DONNÉES FOURNIES:
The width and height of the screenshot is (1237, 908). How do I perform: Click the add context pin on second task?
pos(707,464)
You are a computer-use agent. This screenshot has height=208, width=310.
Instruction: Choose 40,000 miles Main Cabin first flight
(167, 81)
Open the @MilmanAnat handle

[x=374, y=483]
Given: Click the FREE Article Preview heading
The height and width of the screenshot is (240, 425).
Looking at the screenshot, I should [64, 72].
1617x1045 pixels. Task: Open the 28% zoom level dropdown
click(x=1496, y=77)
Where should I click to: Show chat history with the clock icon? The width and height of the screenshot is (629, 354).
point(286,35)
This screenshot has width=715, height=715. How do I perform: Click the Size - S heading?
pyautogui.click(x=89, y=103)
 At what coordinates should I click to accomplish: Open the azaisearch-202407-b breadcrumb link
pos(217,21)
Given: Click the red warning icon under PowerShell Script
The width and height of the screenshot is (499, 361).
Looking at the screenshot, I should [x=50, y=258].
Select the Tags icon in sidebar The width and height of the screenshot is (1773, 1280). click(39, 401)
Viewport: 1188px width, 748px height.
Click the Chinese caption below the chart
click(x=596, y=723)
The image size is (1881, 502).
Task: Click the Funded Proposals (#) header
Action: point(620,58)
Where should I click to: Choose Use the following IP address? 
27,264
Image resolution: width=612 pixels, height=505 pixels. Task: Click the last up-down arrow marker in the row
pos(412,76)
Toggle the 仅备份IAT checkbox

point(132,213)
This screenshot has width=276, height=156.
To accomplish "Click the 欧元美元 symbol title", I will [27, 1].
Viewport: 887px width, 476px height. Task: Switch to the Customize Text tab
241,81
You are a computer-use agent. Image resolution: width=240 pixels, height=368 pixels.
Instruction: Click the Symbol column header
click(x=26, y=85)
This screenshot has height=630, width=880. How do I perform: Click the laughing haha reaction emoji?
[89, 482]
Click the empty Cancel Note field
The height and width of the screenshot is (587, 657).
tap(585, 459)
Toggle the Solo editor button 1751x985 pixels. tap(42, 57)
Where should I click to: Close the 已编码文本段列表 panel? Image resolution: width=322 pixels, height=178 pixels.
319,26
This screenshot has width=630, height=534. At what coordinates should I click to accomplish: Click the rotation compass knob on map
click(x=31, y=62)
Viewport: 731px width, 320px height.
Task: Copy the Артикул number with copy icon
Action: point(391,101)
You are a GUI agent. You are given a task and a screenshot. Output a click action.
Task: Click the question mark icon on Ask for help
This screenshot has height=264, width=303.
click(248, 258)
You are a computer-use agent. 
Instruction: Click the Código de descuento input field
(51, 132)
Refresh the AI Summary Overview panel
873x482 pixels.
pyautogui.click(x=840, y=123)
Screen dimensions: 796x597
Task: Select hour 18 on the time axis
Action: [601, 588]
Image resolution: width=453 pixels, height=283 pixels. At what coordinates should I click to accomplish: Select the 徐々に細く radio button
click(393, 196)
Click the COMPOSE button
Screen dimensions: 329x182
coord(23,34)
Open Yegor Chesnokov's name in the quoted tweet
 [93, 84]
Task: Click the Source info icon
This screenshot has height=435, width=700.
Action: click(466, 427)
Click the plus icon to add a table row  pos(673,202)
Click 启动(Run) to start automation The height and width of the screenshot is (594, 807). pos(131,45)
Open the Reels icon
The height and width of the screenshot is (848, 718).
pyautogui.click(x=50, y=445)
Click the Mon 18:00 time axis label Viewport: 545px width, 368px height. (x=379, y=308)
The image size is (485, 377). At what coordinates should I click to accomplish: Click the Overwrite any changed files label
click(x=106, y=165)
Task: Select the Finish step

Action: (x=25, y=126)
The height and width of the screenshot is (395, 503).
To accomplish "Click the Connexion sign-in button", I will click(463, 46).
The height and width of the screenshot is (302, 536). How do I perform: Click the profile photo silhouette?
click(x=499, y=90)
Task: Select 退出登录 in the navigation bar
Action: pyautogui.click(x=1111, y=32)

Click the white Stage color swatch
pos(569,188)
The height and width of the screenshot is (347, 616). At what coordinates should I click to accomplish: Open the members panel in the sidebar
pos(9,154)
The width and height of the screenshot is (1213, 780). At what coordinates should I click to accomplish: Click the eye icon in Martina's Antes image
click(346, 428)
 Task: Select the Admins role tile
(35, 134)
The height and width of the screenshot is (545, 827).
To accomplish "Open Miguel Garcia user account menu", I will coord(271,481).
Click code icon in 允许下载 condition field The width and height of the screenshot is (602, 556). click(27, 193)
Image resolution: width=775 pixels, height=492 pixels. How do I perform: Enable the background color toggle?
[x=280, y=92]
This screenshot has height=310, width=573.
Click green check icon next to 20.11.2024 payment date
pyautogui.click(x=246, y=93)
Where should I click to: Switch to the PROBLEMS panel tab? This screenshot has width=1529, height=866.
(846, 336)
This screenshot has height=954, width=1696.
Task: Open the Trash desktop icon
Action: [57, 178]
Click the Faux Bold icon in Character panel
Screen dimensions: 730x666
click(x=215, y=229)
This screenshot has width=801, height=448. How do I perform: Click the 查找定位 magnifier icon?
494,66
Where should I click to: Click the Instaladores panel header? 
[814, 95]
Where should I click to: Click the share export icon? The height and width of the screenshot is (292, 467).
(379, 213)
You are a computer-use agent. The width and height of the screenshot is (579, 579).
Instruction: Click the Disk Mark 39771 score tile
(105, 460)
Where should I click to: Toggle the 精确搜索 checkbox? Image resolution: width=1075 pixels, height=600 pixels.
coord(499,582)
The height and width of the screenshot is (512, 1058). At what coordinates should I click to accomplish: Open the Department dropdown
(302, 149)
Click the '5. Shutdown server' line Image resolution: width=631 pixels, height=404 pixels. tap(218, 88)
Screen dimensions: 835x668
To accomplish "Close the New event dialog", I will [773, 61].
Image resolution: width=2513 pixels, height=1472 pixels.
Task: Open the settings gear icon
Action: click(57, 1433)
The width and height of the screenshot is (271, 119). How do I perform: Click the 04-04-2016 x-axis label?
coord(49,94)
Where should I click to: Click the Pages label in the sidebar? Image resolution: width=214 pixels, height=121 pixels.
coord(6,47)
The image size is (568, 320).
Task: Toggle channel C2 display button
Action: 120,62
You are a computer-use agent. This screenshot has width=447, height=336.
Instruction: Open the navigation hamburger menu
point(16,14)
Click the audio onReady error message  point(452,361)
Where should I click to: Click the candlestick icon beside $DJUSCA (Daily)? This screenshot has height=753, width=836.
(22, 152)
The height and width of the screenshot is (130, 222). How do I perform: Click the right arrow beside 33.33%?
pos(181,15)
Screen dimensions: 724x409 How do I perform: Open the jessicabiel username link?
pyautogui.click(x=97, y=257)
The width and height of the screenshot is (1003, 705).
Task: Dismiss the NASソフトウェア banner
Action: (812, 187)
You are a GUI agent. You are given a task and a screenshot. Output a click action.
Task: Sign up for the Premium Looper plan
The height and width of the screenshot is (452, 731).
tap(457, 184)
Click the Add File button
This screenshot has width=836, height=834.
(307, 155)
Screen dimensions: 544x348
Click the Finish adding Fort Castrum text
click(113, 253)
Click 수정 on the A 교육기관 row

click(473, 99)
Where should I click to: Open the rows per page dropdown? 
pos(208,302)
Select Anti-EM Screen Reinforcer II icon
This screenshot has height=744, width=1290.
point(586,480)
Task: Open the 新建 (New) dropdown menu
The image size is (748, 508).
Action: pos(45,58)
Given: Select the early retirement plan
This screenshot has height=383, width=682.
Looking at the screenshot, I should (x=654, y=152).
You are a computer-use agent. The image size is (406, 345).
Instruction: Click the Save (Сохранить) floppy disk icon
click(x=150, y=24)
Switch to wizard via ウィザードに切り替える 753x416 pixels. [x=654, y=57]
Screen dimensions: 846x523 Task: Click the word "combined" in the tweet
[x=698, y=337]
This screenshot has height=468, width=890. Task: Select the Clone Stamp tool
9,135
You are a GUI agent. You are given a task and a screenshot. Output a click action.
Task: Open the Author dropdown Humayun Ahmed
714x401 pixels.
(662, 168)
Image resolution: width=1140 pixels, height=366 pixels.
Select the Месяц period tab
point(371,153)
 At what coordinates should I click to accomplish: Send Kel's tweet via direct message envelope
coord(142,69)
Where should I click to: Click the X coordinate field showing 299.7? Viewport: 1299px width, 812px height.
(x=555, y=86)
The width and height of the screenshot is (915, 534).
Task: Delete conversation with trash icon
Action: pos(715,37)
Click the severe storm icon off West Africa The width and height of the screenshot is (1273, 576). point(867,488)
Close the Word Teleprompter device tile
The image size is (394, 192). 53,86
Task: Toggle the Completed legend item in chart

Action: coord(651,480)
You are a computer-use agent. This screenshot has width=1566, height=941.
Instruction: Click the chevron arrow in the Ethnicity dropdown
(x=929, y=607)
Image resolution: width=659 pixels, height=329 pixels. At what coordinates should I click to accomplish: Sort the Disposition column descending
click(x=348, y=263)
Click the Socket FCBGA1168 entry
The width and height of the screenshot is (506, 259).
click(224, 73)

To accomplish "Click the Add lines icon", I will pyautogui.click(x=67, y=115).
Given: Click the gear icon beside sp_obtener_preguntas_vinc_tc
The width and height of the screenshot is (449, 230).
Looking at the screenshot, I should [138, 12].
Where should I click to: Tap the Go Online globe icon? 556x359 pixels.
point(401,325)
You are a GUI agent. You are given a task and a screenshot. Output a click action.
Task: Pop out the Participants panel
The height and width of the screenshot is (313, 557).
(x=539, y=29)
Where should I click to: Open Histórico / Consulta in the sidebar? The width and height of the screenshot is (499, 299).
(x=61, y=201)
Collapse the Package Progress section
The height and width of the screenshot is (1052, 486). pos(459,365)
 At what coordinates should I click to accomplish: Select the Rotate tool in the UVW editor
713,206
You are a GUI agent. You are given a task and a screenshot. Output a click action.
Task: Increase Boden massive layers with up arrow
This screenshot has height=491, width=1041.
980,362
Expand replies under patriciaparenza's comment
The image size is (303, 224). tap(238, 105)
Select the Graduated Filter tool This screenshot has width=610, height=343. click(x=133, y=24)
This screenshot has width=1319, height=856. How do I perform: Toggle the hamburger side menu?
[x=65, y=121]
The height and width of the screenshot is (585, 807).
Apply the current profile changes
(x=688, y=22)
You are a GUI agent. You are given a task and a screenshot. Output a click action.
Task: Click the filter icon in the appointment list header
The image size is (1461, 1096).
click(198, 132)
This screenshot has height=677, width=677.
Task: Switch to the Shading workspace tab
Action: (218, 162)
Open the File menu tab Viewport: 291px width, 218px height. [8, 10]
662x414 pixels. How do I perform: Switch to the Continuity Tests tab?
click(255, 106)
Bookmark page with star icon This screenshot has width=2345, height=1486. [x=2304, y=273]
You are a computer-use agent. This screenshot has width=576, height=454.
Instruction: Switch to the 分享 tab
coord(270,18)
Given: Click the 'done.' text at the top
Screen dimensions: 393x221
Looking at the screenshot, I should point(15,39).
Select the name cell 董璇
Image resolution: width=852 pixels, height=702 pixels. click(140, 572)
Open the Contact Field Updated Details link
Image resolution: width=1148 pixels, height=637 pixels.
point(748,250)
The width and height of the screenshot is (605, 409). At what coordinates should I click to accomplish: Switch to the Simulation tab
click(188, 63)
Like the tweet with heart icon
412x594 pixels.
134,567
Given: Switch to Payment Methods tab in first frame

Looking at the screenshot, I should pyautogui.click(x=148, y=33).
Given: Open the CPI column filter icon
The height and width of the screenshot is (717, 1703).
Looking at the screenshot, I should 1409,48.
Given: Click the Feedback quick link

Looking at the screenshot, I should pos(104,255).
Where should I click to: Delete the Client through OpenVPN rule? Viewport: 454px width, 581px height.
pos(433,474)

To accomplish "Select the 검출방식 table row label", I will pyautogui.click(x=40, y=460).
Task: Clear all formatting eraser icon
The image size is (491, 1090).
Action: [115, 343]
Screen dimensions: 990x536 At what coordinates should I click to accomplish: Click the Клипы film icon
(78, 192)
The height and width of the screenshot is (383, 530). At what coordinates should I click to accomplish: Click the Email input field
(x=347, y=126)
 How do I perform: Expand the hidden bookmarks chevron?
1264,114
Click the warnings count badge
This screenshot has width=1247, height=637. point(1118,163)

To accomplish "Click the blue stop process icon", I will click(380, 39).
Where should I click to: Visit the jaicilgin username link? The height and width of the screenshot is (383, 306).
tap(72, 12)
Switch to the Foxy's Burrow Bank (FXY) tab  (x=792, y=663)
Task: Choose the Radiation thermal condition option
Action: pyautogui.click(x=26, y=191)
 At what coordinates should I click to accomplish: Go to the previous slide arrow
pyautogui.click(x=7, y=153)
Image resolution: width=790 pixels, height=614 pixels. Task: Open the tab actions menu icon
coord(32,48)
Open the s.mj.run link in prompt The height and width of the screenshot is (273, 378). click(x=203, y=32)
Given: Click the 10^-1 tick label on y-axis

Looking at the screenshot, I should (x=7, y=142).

VOTRE OBJECTIF:
Reproduisez sous forme de liste numérotée les lignes des données, en commençant par celle qui contient "This screenshot has height=310, width=573." et en terminant par celle qui contient "Click the '5.", ces deux lignes comprises. Omettez les lignes vides et ne donnez rien d'autre.

RÉPONSE COMPLÈTE:
1. This screenshot has height=310, width=573.
2. Click green check icon next to 20.11.2024 payment date
3. pyautogui.click(x=246, y=93)
4. Where should I click to: Switch to the PROBLEMS panel tab? This screenshot has width=1529, height=866.
5. (846, 336)
6. This screenshot has height=954, width=1696.
7. Task: Open the Trash desktop icon
8. Action: [57, 178]
9. Click the Faux Bold icon in Character panel
10. Screen dimensions: 730x666
11. click(x=215, y=229)
12. This screenshot has width=801, height=448. How do I perform: Click the 查找定位 magnifier icon?
13. 494,66
14. Where should I click to: Click the Instaladores panel header? 
15. [814, 95]
16. Where should I click to: Click the share export icon? The height and width of the screenshot is (292, 467).
17. (379, 213)
18. You are a computer-use agent. The width and height of the screenshot is (579, 579).
19. Instruction: Click the Disk Mark 39771 score tile
20. (105, 460)
21. Where should I click to: Toggle the 精确搜索 checkbox? Image resolution: width=1075 pixels, height=600 pixels.
22. coord(499,582)
23. The height and width of the screenshot is (512, 1058). At what coordinates should I click to accomplish: Open the Department dropdown
24. (302, 149)
25. Click the '5. Shutdown server' line Image resolution: width=631 pixels, height=404 pixels. tap(218, 88)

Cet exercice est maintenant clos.